## Your assignment
Could you find every line in the records below that contains the word "Given" and copy it?

## Exercise input
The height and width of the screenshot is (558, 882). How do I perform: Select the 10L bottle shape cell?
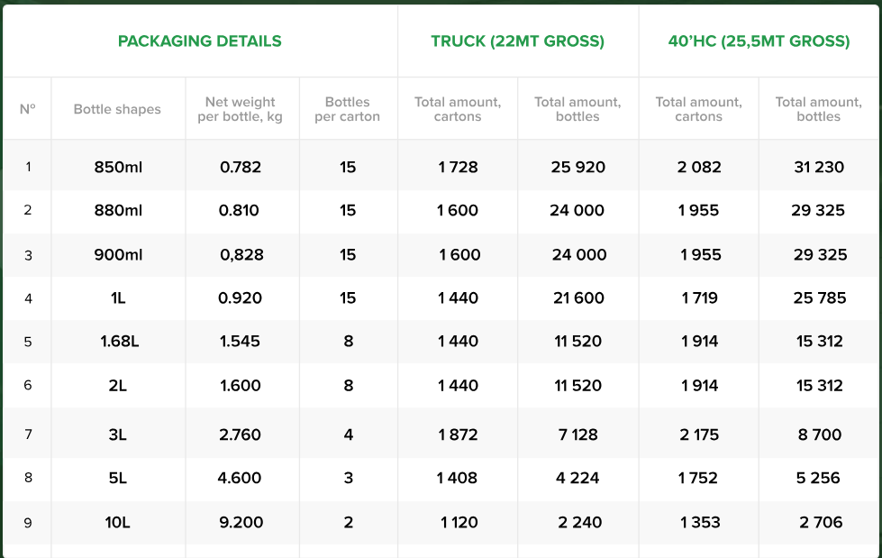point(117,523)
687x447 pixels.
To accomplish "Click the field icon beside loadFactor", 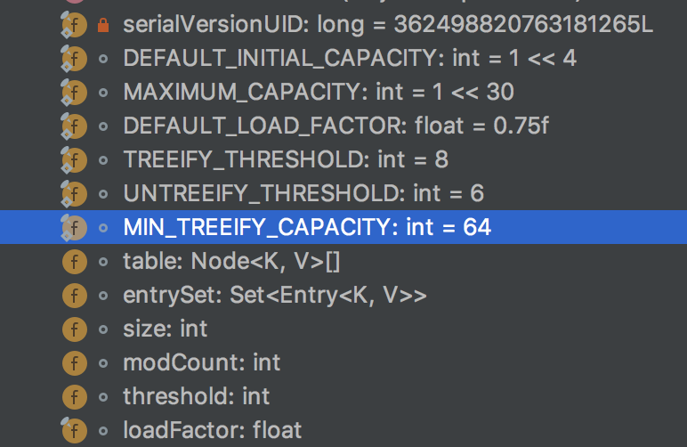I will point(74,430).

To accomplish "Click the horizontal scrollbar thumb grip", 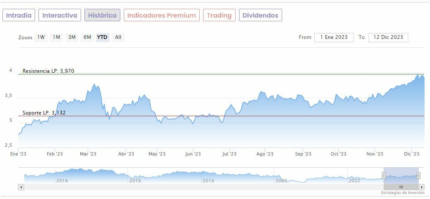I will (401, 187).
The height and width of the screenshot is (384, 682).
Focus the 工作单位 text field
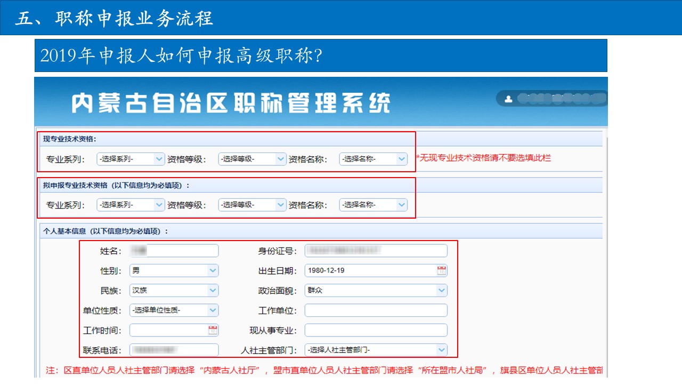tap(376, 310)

==

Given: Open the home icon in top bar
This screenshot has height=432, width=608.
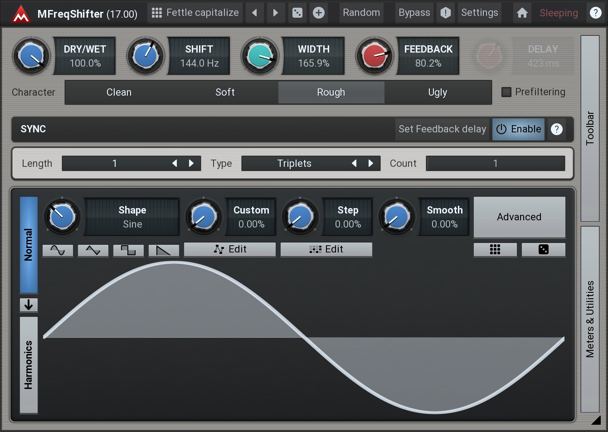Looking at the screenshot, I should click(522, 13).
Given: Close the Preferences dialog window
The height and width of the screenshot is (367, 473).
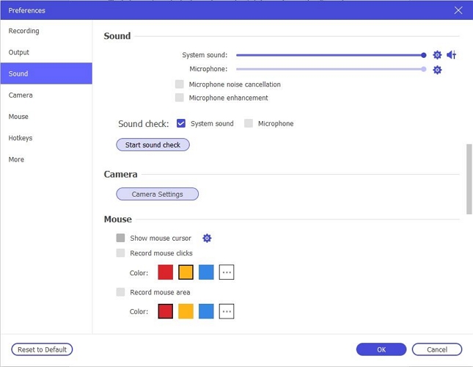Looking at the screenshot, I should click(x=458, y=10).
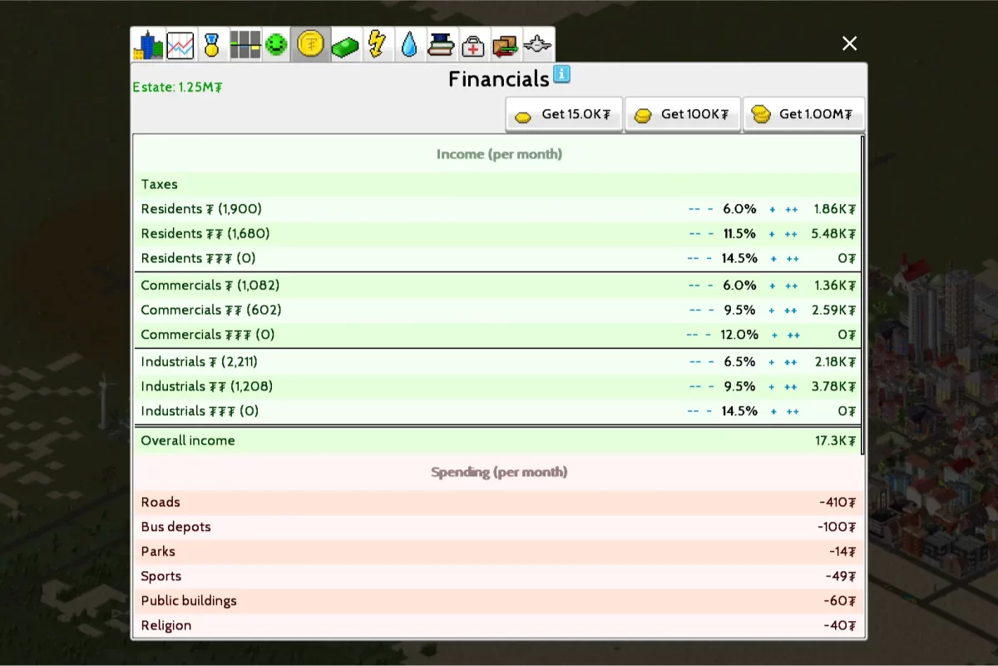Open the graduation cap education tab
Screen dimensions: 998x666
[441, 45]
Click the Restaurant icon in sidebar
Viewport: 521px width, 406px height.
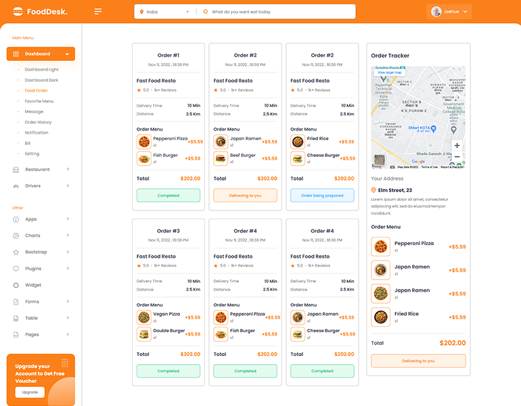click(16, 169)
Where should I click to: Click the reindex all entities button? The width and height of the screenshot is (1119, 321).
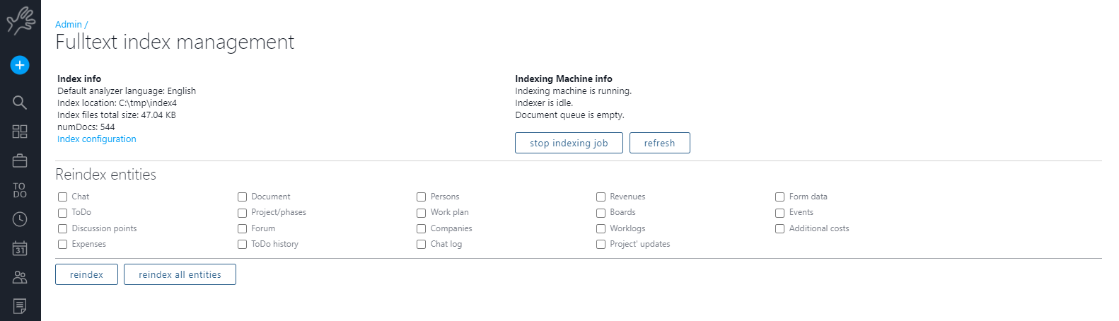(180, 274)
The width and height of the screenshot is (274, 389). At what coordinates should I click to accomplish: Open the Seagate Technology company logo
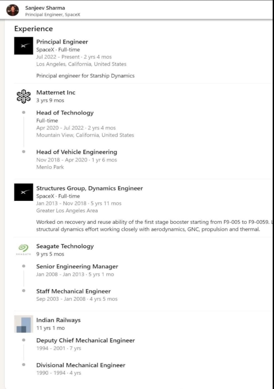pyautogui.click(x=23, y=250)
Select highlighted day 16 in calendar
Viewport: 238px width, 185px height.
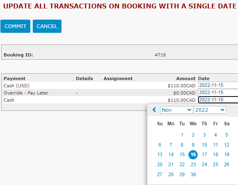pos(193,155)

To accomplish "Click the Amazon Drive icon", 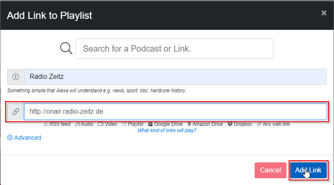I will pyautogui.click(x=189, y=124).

## Answer for the task
Given: Open the home icon in top bar
Given: Close the Preferences dialog window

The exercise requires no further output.